うちの娘は大学2年生の一年間、ほぼ100%オンラインで講義を受けていました。その様子を見る限り、知識を修得することについての障害は少なかったと感じています。しかし上京したての1年生で、友達がいない中での一人暮らしだったら、まったく状況が違うことは想像に難くありません。

「大学生活が充実している」と答えた学生は、全体では74.2%(昨年比マイナス14.6%)。これが1年生にかぎると56.5%(1983年の調査開始以来、最低)という結果。

自分の大学時代をふりかえると、そこにあったのは計画的ではない壮大な無駄のような気がします。

開店から閉店まで関大前通りの喫茶店に居座って学園祭について話し込んだり、夜中に思い立って中古の軽自動車(エアコンもついていない初代アルトのライトバン)に男4人で乗り込み、2ストロークのエンジンをうならせながら名神高速を走って早朝から福井の海で泳いだり。村上龍の『コインロッカーベイビーズ』 を下宿の布団に入ったまま昼夜日をまたいで読み耽り、出欠のうるさい講義を忘れていたり。

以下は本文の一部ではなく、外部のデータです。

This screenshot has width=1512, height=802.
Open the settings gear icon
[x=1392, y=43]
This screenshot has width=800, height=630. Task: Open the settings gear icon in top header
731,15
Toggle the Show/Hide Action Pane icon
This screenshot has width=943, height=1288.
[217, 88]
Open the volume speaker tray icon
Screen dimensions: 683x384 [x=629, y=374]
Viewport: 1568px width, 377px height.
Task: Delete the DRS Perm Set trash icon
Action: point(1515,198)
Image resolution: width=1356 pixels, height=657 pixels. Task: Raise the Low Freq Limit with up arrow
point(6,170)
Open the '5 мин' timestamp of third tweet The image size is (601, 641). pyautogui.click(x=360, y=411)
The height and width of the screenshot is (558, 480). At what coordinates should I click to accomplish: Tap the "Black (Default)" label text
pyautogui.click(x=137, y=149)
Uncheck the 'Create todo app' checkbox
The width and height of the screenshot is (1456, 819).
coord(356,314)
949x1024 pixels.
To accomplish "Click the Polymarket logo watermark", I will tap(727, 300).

学びと学びではないものを線引きしてしまうと、生きていくのに必要な無駄が省かれていくような気がします。

学びと学びではないものを線引き

学びと学びではないものを

それは受験期やコロナ禍の緊急対応として必要なことでもあるけど、効率性に気づいて非効率の価値を忘れてしまうのは、まずい。

コロナ禍で探る非効率の学びとは。

完全オンライン化から1年が経過した今、それが自分の中にある問いです。